Esa nostalgia que aviva una fútil esperanza, porque el destino está echado y el
doble sufrimiento servido, entre el olor mortecino y los hombres entregados a tal
orgia de muerte. En un espacio tan pequeño que resulta imposible estar ausente
al dolor de quienes van cayendo, mientras una emoción imprecisa y un deseo
irrazonado, aboga por un milagro que apresure la marcha atrás en el tiempo, y
que el puñal abrasador se desdibuje como un sueño. Algunos, seguramente, se
abandonan a la imaginación, añorando que voces y pasos familiares se escuchen
en medio de una pradera. Pero esos ruidos no llegan o son reemplazados por los
gritos que reconcilian la realidad con todo su horror. Entonces aceptan su condición
de prisioneros sin delito, condenados a muerte, reducidos a un pasado de
recuerdos al que tendrán que renunciar en breve, sufriendo las heridas más
terribles que su pueden infligir a un inocente. La vida se acalla en un eterno ¿Por
qué? En un impasible aislamiento, en la amargura que quiebra el valor; en la tensión
del último esfuerzo por liberarse, en el derrumbamiento final. Y los recuerdos
se hunden en un abismo. Ya no hay porvenir. Los parpados bajos se relegan al
dolor, se rehúsan al combate, se recompensan en un impenetrable silencio; la
sangre fluctúa y la vida pierde su norte. Dejando tan solo cuerpos estériles
entre sombras errantes, que una vez se arraigaron con todas sus fuerzas a la
vida, a las circunstancias dichosas de la brevedad de su tiempo.

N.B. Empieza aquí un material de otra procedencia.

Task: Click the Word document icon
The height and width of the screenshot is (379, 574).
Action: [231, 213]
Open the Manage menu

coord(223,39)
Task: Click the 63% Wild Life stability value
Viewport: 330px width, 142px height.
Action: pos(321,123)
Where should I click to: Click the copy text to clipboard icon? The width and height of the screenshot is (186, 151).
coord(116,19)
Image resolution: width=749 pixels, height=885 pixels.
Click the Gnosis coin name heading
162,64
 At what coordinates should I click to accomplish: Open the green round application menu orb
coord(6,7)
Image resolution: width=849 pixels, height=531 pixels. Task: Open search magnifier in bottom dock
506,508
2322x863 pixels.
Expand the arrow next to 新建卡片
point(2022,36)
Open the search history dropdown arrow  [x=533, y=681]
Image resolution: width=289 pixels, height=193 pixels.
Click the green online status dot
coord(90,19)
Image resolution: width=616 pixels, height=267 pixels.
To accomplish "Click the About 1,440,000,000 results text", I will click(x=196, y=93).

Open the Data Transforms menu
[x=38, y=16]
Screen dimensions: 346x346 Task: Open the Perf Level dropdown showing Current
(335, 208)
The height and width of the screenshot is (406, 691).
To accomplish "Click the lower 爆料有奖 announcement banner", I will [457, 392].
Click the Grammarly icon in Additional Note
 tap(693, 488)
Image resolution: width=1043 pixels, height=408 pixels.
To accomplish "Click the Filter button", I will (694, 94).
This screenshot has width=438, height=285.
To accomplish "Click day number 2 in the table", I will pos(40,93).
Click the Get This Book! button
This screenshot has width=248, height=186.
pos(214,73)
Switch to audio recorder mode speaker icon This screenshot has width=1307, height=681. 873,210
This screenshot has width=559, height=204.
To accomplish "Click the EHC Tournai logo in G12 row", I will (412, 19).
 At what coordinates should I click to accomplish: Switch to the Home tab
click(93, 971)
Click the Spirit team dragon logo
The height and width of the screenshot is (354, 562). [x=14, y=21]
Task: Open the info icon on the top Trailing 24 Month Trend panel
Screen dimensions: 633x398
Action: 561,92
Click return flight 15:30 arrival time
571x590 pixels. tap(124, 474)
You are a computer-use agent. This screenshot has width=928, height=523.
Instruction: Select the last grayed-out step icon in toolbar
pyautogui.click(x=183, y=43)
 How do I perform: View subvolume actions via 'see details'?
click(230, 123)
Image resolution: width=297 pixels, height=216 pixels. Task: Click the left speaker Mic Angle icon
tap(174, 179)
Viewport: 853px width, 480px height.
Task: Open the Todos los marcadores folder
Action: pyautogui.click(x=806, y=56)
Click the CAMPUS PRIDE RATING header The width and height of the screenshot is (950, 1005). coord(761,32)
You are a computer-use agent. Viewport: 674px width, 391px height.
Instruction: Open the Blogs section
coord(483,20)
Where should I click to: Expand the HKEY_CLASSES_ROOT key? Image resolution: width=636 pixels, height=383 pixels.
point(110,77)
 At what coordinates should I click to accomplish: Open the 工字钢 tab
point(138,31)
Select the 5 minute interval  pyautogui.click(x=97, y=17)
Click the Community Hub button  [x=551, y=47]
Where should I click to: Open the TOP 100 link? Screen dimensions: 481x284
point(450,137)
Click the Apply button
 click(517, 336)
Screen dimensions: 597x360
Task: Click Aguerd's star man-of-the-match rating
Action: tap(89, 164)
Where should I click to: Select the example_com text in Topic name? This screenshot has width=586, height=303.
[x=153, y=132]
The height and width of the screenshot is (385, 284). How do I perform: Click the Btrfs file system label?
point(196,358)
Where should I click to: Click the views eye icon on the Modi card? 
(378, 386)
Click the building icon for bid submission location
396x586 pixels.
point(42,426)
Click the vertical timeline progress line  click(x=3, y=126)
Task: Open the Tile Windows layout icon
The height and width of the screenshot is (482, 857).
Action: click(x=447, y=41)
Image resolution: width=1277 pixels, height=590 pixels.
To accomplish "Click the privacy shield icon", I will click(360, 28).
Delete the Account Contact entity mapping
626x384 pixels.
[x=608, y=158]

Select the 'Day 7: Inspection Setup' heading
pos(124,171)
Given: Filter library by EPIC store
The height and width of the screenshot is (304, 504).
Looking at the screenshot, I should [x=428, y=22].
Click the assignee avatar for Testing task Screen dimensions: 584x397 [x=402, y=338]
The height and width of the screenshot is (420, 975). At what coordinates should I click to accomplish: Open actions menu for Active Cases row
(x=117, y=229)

Los temblores finales son el único escape
del odio de los hombres, y el tren de la imaginación se torna silencioso,
obstinadamente silencioso. Ya no existe la presión del tiempo, la tortura de la
espera, el sonido seco de los cuerpos cayendo, el olor nauseabundo, la libertad
perdida. La evocación final del tiempo junto a los suyos, muta en un vuelo de
gaviotas que lleva su alma a una tierra de luz, un alma irremplazable que la
humanidad ignora habita dentro de cada uno de ellos.